引用文の「ティリムさんは彼が小学生のと」から「になったからかもしれません。」までの部分を、「赤ん坊」を「赤ちゃん」に置き換えて書き直してください。

引用文:
▽
8日は仙台文学館でライブをしました。平日の午後2時からだったのに、120人も聞きに来てくれました。仙台文学館でのライブの話は何年も前からあって、それがやっと実現したという感じです。構想何年・・・というやつです。文学館の館員や学芸員の方たちがみんなとても熱心なのでうれしかったです。また館内のレストランの職員もライブを聞いてくれて、CDまで買ってくれました。ここの冷やし中華はなかなかおいしかった。冷やし中華と回転寿司は仙台の発明だそうです。
今日のライブには田島くんの他に、南アフリカ共和国の写真家、ガイ・ティリムさんも聞きに来てくれました。北海道から東京への旅の途中に寄ってくれたのです。
仙台文学館には以前「尾形亀之助展」を見に来たことがあります。控え室の廊下にそのときのポスターが貼ってあって、やはりとてもかっこよかった。コールテンのズボンをはいて少しうつむき加減、昭和の初めごろの人とはとても思えません。
コンサートの後は古本カフェの火星の庭に集まってもらい、ティリムさんや田島くんも一緒に村山でいただいたスイカを食べたりコーヒーを飲んだりしました。前回ここに来たときに欲しいと思ったCDがまだあったのでそれをぼくは買いました。ユミは猫の本を買っていました。
ティリムさんは彼が小学生のときに初めて図書館で読んだという詩画集を見つけて買っていました。とても懐かしそうでした。火星の庭は結構洋書の絵本も充実しています。みんな欲しい本が見つかったのに、田島くんは残念ながら探している本を見つけられませんでした。
火星の庭の夫婦には赤ん坊が生まれ、しばらく抱かせてもらいました。軽くて小さいのにとても存在感がありました。女の子です。
夜の新幹線で東京にもどるのはとてもだるいけど、なんとかがんばって帰りました。疲れていたのか、ぼくもユミも爆睡しました。
友部正人
8月14日(木) 雨のフリーコンサート
土砂降りの雨の中、田口犬男くんと田辺マモルくんを誘って、ユミと寿町のフリーコンサートへ。やはり雨なので今年は人が少ない。
トンビというレゲエのバンドの後マーガレットズロースが登場。司会者から去年の激しい演奏ぶりをほめられていました。期待されてやると失敗することもあるけど、彼らの場合はだいじょうぶ。自分たちの曲に自信を持っているようです。後でボーカルの平井くんからモニターがよく聞こえなかったと聞いたのですが、ぼくには彼らがとても慎重に演奏しているように見えました。同じ曲でも前に聞いたときよりいい曲に聞こえたのは彼らが前よりうまくなって、曲の個性を伝えられるようになったからかもしれません。
マーガレットズロースの後、寿をしばらく聞いて、それから4人で中華街へご飯を食べに行きました。傘はさしていたのにずぶ濡れで、冷えてとても寒かった。傘もささずに濡れて聞いていた人たちはもっと寒かったでしょう。
△
データ抜粋:
▽
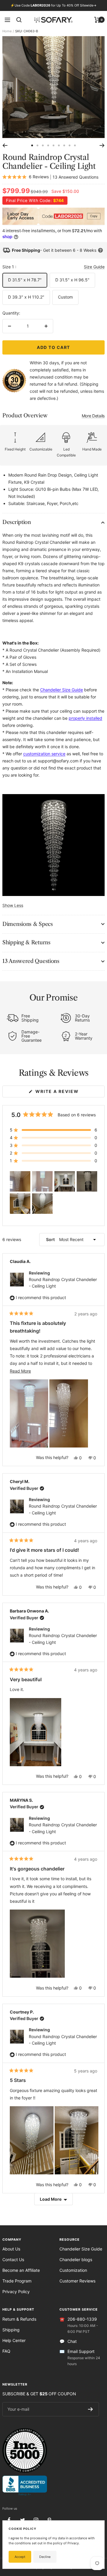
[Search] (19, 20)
△
▽
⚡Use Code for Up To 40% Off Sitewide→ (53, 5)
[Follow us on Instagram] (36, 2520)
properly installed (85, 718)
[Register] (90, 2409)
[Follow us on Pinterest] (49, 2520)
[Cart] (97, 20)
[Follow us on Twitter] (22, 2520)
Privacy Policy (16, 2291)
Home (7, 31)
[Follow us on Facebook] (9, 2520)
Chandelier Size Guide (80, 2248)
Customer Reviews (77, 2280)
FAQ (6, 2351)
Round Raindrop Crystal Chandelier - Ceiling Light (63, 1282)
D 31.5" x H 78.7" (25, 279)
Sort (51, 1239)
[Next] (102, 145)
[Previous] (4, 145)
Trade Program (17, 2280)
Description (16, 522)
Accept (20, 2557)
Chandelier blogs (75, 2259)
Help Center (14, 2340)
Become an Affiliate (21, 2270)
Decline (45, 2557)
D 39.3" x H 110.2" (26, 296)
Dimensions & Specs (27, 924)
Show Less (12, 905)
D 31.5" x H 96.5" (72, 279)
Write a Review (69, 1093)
△
記述解答:
ティリムさんは彼が小学生のときに初めて図書館で読んだという詩画集を見つけて買っていました。とても懐かしそうでした。火星の庭は結構洋書の絵本も充実しています。みんな欲しい本が見つかったのに、田島くんは残念ながら探している本を見つけられませんでした。
火星の庭の夫婦には赤ちゃんが生まれ、しばらく抱かせてもらいました。軽くて小さいのにとても存在感がありました。女の子です。
夜の新幹線で東京にもどるのはとてもだるいけど、なんとかがんばって帰りました。疲れていたのか、ぼくもユミも爆睡しました。
友部正人
8月14日(木) 雨のフリーコンサート
土砂降りの雨の中、田口犬男くんと田辺マモルくんを誘って、ユミと寿町のフリーコンサートへ。やはり雨なので今年は人が少ない。
トンビというレゲエのバンドの後マーガレットズロースが登場。司会者から去年の激しい演奏ぶりをほめられていました。期待されてやると失敗することもあるけど、彼らの場合はだいじょうぶ。自分たちの曲に自信を持っているようです。後でボーカルの平井くんからモニターがよく聞こえなかったと聞いたのですが、ぼくには彼らがとても慎重に演奏しているように見えました。同じ曲でも前に聞いたときよりいい曲に聞こえたのは彼らが前よりうまくなって、曲の個性を伝えられるようになったからかもしれません。